わたしを離さないで (ハヤカワepi文庫)

海外からの生き残り。その限りない丁寧さが、漱石の文章と少し似ている気がする。静かな感動を与えてくれる一冊。
朗読者 (新潮文庫)

朗読者 (新潮文庫)

ストーリーが凄く好き。単純な愛情ではなく、「愛情のような名前のつけられないもの」がここに綴られている。名もなき感情。そういうものを文学に昇華できることに感銘を受けた。
キャッチャー・イン・ザ・ライ (ペーパーバック・エディション)

キャッチャー・イン・ザ・ライ (ペーパーバック・エディション)

大人になった今、ホールデンくんの気持ちがわかるようになった。小説には若い時に必ず一回、大人になってから必ず一回読まなければいけない種類の小説があって、これは間違いなくそういう作品。もっともっと大人になった時、どう感じるようになるのか。それが楽しみだから本棚に置いてある。
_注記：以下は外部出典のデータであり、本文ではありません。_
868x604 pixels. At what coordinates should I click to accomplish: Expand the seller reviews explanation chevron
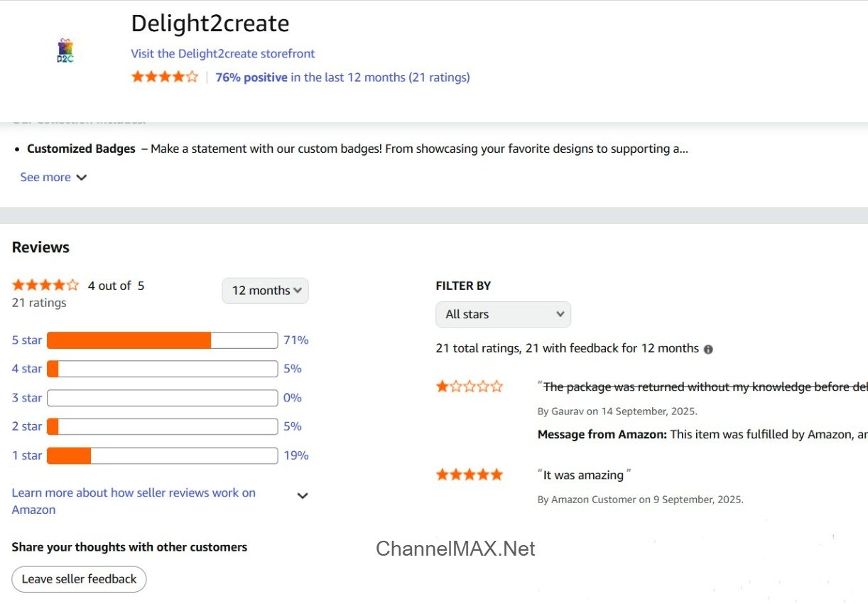tap(303, 495)
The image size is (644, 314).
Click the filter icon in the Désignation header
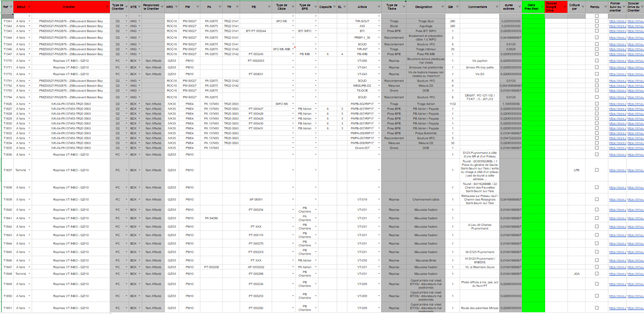click(443, 8)
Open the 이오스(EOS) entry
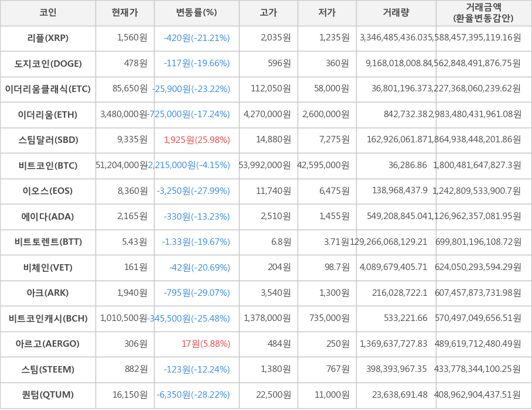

実際には他にも何冊か置いてあるのだが、今回は何度も断捨離に耐えてきた本を書き残してみた。彼らは私の人生にずっと必要な存在だった。そうには違いないのだが、だからと言ってすべて何度も読み返したかといえば、そうでもない。それは人間関係にも少し似ていて、何十年も連絡を取り合う友人が、毎日一緒にいた相手かというとそうでもない。一方で、ある時期毎日のように連れ立って遊んでいた人間が、ある日を境にぱったりと合わなくなったというケースもある。あんなに仲が良かったのに。この関係が一生続くかと思ったのに。あれは何だったのだろう。まるで一瞬の花火のような、そんな関係。儚く消えてしまう関係。
人にも本にも、ある時が来たらそこから旅立たなければならない関係が存在している。別れは来るべくして来るものだし、間違いではない。人生にとって必要なものでもある。そして残ったもの、今関係を密にしているものも、いずれは私の元から去っていくかもしれないし、去っていかないかもしれない。
何も確かなものは存在しないのだなあ、と改めて知る。諸行無常平家物語にも書いてあるし。
来年の今頃、私の本棚はどうなっているのだろう。そしてその時、そばには今はまだ見ぬ人がいたりするのだろうか。
この本たちは、とても愛しく儚い、私の今である。